→ **PROBLEM**: Word for word, copy the lines from the one with "Task: Open the UTF-8 encoding selector" to the last line of the data below, counting both, and keep every picture out.

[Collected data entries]
=====

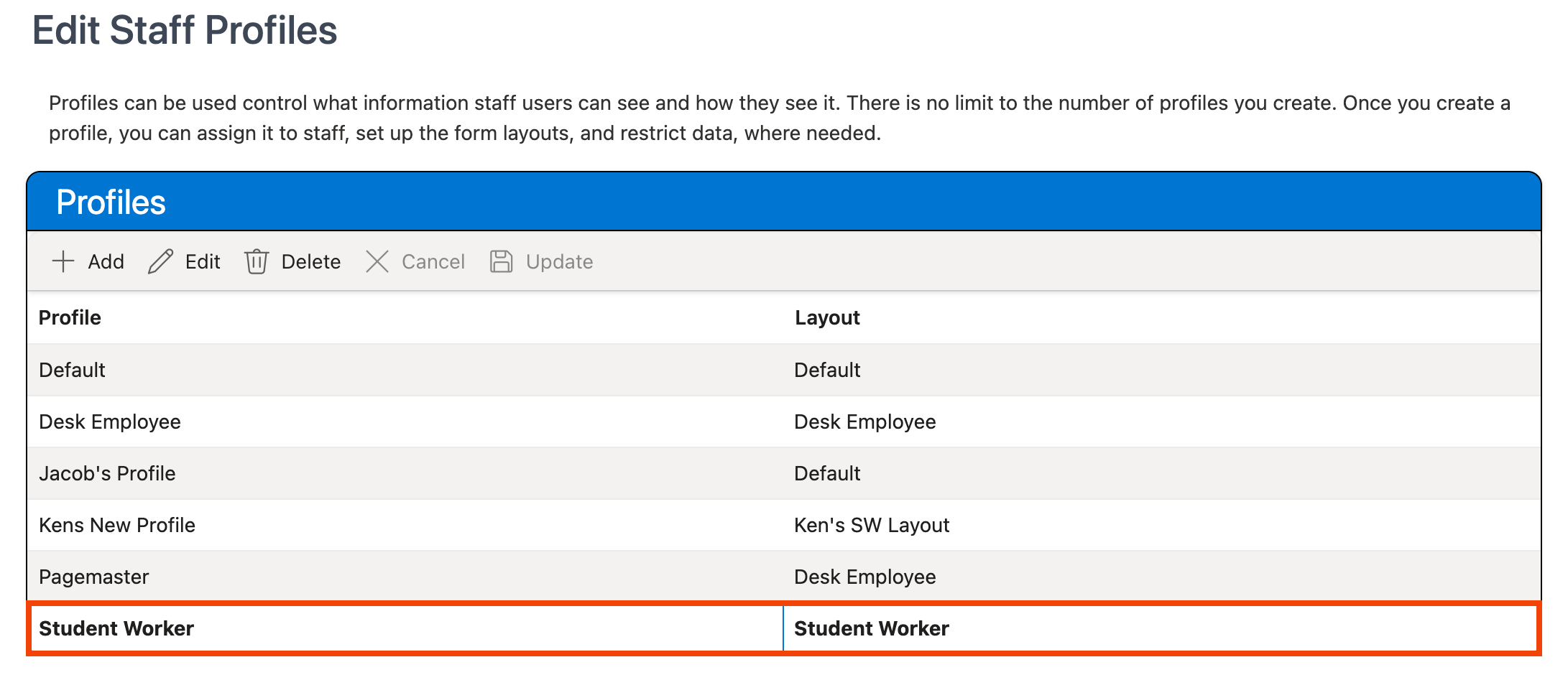Click the grayed-out Update option

point(559,261)
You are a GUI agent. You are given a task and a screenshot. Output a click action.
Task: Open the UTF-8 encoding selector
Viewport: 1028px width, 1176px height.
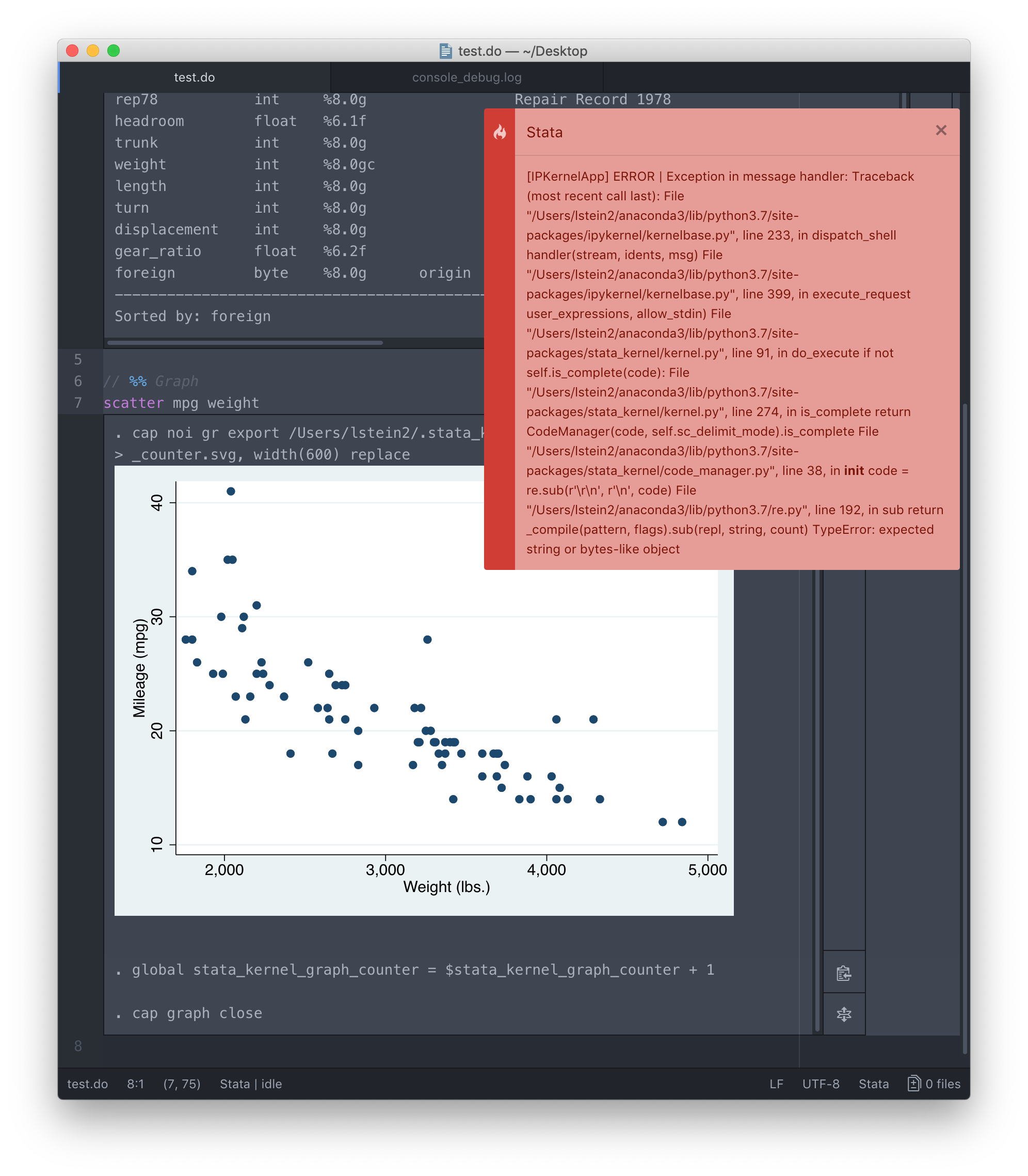(821, 1084)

=====

→ **SOLUTION**:
Task: Open the UTF-8 encoding selector
Viewport: 1028px width, 1176px height.
(821, 1084)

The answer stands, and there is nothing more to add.